- Born: Erwin Eduardo Hoffmann-Alarcon 23 August 1956 (age 69) La Paz, Bolivia
- Occupation: Actor
- Years active: 1990–present
- Website: Official website

= Pato Hoffmann =

Bolivian actor and theater director (born 1956)

Erwin Eduardo Hoffmann-Alarcon (born 23 August 1956) is a Bolivian actor and theater director who has performed in such films as Geronimo: An American Legend, Lakota Woman: Siege at Wounded Knee, Cheyenne Warrior and The Last Winter. The nickname "Pato" was given to him as a child. Hoffmann was named the 1999 Indian Celebrity of the Year. He was born in La Paz, Bolivia to Bolivian parents of Aymara, Quechua, Spanish, and German heritage. Hoffmann's family moved to New York City when he was four years old. He thereafter spent the formative years of his childhood and youth alternating between the United States and Bolivia, and more briefly in Mexico.

==Acting career==
After the success of Dances with Wolves, agents were looking for Native American talent and signed on Hoffmann. His acting career in the U.S., Canada, Australia and Bolivia includes 13 feature films; over 30 episodes of television in series, mini-series, cartoons and soap operas; and numerous plays and readings with reputable theatre companies. His first significant role in a big budget feature film was The Dreamer in Geronimo: An American Legend. Next, he co-starred in the romantic film Cheyenne Warrior as Hawk, a Cheyenne warrior, who is nursed back to health by a pregnant, widowed Rebecca Carver (played by Kelly Preston). In 2006, Hoffmann portrayed the character Lee Means in The Last Winter, playing opposite Ron Perlman.

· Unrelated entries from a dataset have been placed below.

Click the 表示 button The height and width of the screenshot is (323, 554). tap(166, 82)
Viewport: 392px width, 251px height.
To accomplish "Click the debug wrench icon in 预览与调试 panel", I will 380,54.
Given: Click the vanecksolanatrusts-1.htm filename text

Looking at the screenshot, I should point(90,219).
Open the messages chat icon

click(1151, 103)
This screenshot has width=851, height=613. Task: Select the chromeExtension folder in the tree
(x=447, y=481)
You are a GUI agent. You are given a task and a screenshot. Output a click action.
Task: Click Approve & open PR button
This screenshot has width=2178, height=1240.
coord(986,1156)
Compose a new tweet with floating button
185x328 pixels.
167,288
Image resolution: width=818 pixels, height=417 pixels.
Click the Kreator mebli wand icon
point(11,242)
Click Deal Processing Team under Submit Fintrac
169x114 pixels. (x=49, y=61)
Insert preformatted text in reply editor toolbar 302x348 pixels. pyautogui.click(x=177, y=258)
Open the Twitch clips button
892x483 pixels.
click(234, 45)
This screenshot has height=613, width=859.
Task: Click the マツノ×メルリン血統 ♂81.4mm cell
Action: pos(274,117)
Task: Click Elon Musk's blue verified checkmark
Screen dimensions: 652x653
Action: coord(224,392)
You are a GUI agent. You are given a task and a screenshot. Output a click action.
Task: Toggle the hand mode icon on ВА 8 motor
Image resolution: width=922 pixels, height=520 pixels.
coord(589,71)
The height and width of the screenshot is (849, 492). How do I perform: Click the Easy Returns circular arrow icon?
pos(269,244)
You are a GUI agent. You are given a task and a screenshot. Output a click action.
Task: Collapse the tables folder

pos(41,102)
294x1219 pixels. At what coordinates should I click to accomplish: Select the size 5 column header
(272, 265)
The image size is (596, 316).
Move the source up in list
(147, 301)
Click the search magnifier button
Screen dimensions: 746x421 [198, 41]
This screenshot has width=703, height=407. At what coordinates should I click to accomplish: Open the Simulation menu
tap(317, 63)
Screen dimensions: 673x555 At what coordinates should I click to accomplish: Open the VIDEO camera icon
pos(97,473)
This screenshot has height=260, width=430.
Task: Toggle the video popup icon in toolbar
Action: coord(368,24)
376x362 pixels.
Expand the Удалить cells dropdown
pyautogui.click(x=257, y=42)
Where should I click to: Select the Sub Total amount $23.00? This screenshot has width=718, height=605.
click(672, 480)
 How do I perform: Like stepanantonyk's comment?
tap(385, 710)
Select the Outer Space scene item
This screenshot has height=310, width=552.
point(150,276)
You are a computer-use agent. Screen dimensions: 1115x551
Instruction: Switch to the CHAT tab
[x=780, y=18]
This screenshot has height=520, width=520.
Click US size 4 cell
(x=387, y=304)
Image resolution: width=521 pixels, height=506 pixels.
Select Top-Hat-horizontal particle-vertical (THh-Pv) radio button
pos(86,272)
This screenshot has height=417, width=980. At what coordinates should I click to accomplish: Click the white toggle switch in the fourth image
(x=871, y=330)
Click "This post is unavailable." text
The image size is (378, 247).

Hoffmann has been specifically chosen for several roles throughout his acting career to include his role of Lee in The Last Winter, and was asked by Valerie Red-Horse to play her leading man in the film Naturally Native. The film Naturally Native was produced and financed entirely by the Mashantucket Pequot Tribal Nation of Connecticut, and contains one of the sexiest Native American love scenes between Hoffmann and Red-Horse.

Hoffmann is bilingual in Spanish and English, and conversational in Portuguese. He has performed roles in those languages as well as Cheyenne, Apache, Sioux, Creek, Zuni, Aztec and Quechua, demonstrating extraordinary linguistic abilities.

==Education==
Pato Hoffmann attended college for eight years and was awarded a Bachelor's Degree in Economics with a minor in Anthropology by the American University in Washington, D.C., where he also pursued graduate studies in Agricultural Development as a part of his education in International Development.

==Filmography (partial)==
- Geronimo: An American Legend (1993) .... The Dreamer
- Dr. Quinn, Medicine Woman (1993–1996, TV Series) .... Franklin / Strong River
- Cheyenne Warrior (1994, TV Movie) .... Hawk
- Lakota Woman: Siege at Wounded Knee (1994, TV Movie) .... Spencer
- A Perry Mason Mystery: The Case of the Grimacing Governor (1994, TV Movie) .... Sgt. Whitehorse
- The Secret of Lizard Woman (1995, TV Series)
- Wild Bill (1995) .... Cheyenne Leader
- Raven Hawk (1996, TV Movie) .... Rhyia's Father
- Profiler (1997, TV Series) .... Carl 'Two Mules' Smythe
- Born Into Exile (1997, TV Movie) .... Detective Sanyo
- The Pretender (1997, TV Series) .... Ronny Tiger
- Naturally Native (1998) .... Steve Bighawk
- Meteorites! (1998, TV Movie) .... Sheriff John Whitehorse
- Pendulum (2001) .... Petty
- A.K.A. Birdseye (2002) .... Alvin Karpis
- The Last Winter (2006) .... Lee Means
- Cielito Lindo (2007, Directed / Produced by Alejandro Alcondez) .... Don Mario

==Current projects==
- Feature Film: Cielito Lindo
- Feature Film: Jumping off Bridges

==Work as a director==
As a director, Pato Hoffmann’s credits include Georges Bizet's opera Carmen; the musicals Rent, Cats, Les Misérables, and Oliver; and a half dozen plays in Spanish by Latin American authors. He served as production consultant and acting coach on the award-winning play The Vagina Monologues and the feature length video Autonomía. He worked as a casting associate and consultant in the U.S. and Bolivia.